BEGIN INFORMATION PROVIDED

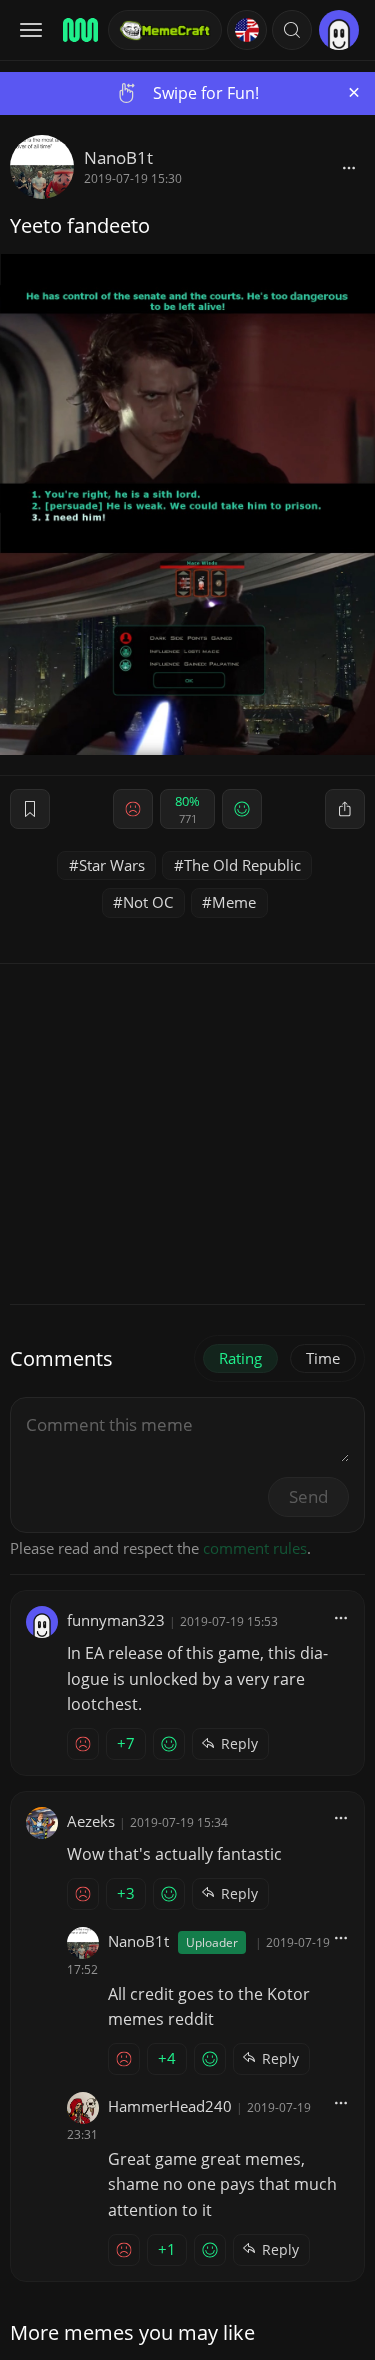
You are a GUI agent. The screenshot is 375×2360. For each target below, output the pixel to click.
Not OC (148, 902)
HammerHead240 (170, 2106)
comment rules (255, 1548)
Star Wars (112, 865)
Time (323, 1358)
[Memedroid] (79, 30)
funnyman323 (116, 1620)
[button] (292, 30)
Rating (240, 1358)
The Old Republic (242, 865)
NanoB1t (118, 157)
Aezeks (91, 1821)
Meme (234, 902)
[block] (349, 167)
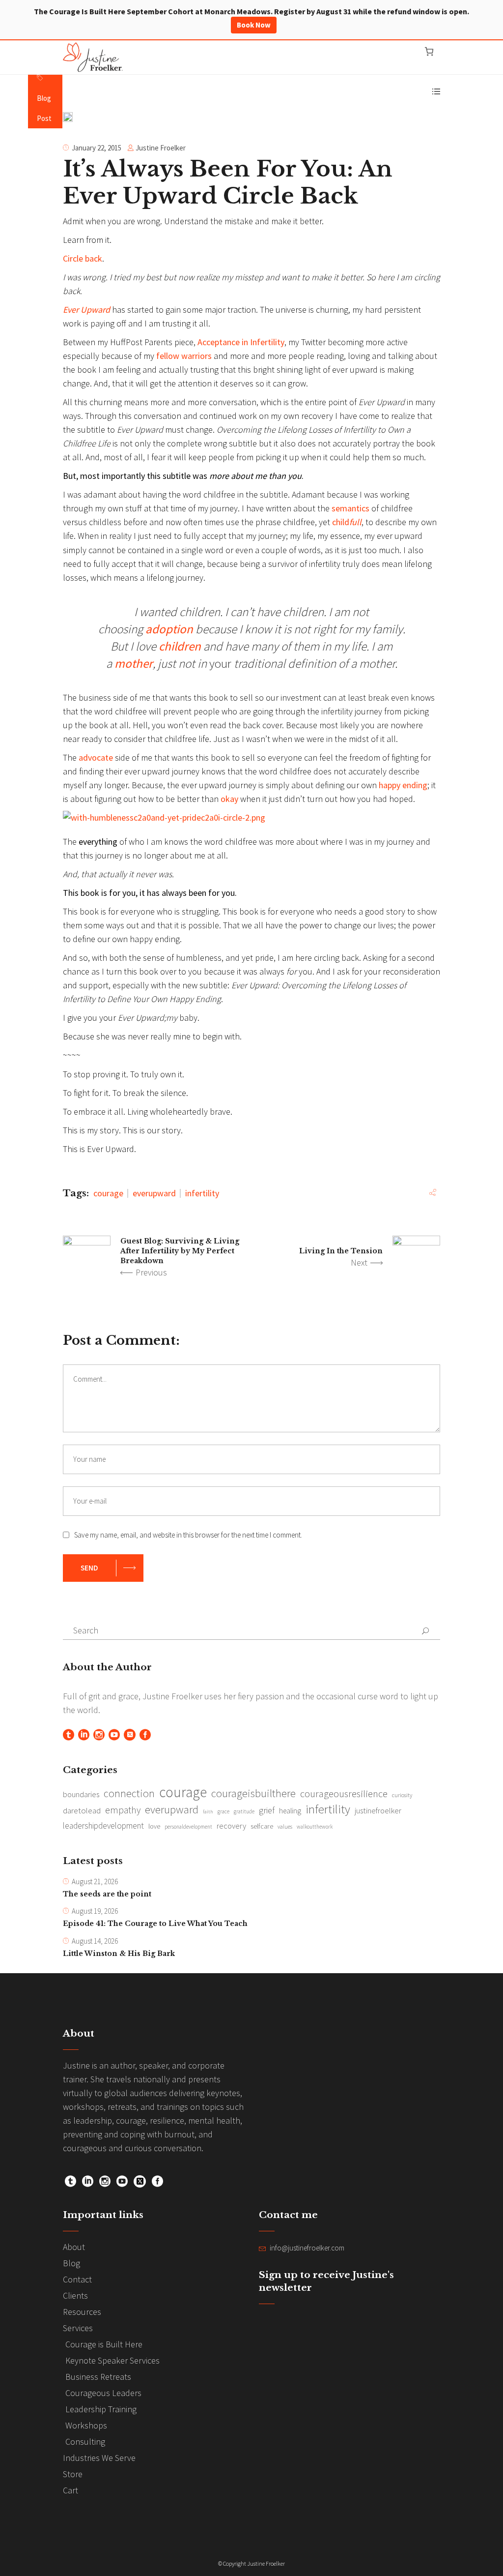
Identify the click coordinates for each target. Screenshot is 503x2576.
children (180, 646)
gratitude (244, 1811)
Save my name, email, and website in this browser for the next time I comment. (188, 1535)
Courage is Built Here (103, 2344)
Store (73, 2474)
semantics (350, 508)
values (285, 1826)
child (347, 522)
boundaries (81, 1794)
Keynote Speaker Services (112, 2360)
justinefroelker (378, 1810)
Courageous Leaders (103, 2392)
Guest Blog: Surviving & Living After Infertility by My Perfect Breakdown (179, 1251)
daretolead (82, 1810)
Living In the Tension (341, 1250)
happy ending (403, 785)
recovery (231, 1826)
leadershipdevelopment (103, 1825)
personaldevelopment (188, 1826)
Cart (70, 2490)
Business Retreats (98, 2376)
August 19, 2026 (95, 1911)
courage (108, 1193)
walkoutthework (315, 1826)
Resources (82, 2311)
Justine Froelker (161, 147)
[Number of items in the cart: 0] (429, 51)
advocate (97, 757)
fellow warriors (184, 355)
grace (223, 1811)
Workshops (86, 2425)
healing (290, 1810)
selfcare (262, 1826)
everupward (154, 1193)
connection (129, 1793)
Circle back (82, 258)
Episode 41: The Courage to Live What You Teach (155, 1923)
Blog (71, 2263)
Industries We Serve (99, 2457)
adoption (169, 629)
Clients (75, 2295)
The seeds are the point (107, 1894)
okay (229, 798)
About (74, 2246)
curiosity (402, 1795)
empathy (122, 1810)
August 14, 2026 (95, 1941)
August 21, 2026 (95, 1881)
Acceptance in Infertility (240, 342)
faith (208, 1811)
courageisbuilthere (253, 1793)
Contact (77, 2279)
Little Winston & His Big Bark (119, 1953)
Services (78, 2328)
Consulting (85, 2441)
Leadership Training (101, 2409)
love (154, 1826)
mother (133, 663)
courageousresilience (344, 1793)
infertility (202, 1193)
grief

END INFORMATION PROVIDED

* **ASSIGNMENT**
Which lines of the data above contain "comment"? Copy each one.

* **REPLY TO THE EXERCISE**
comment rules (255, 1548)
Save my name, email, and website in this browser for the next time I comment. (188, 1535)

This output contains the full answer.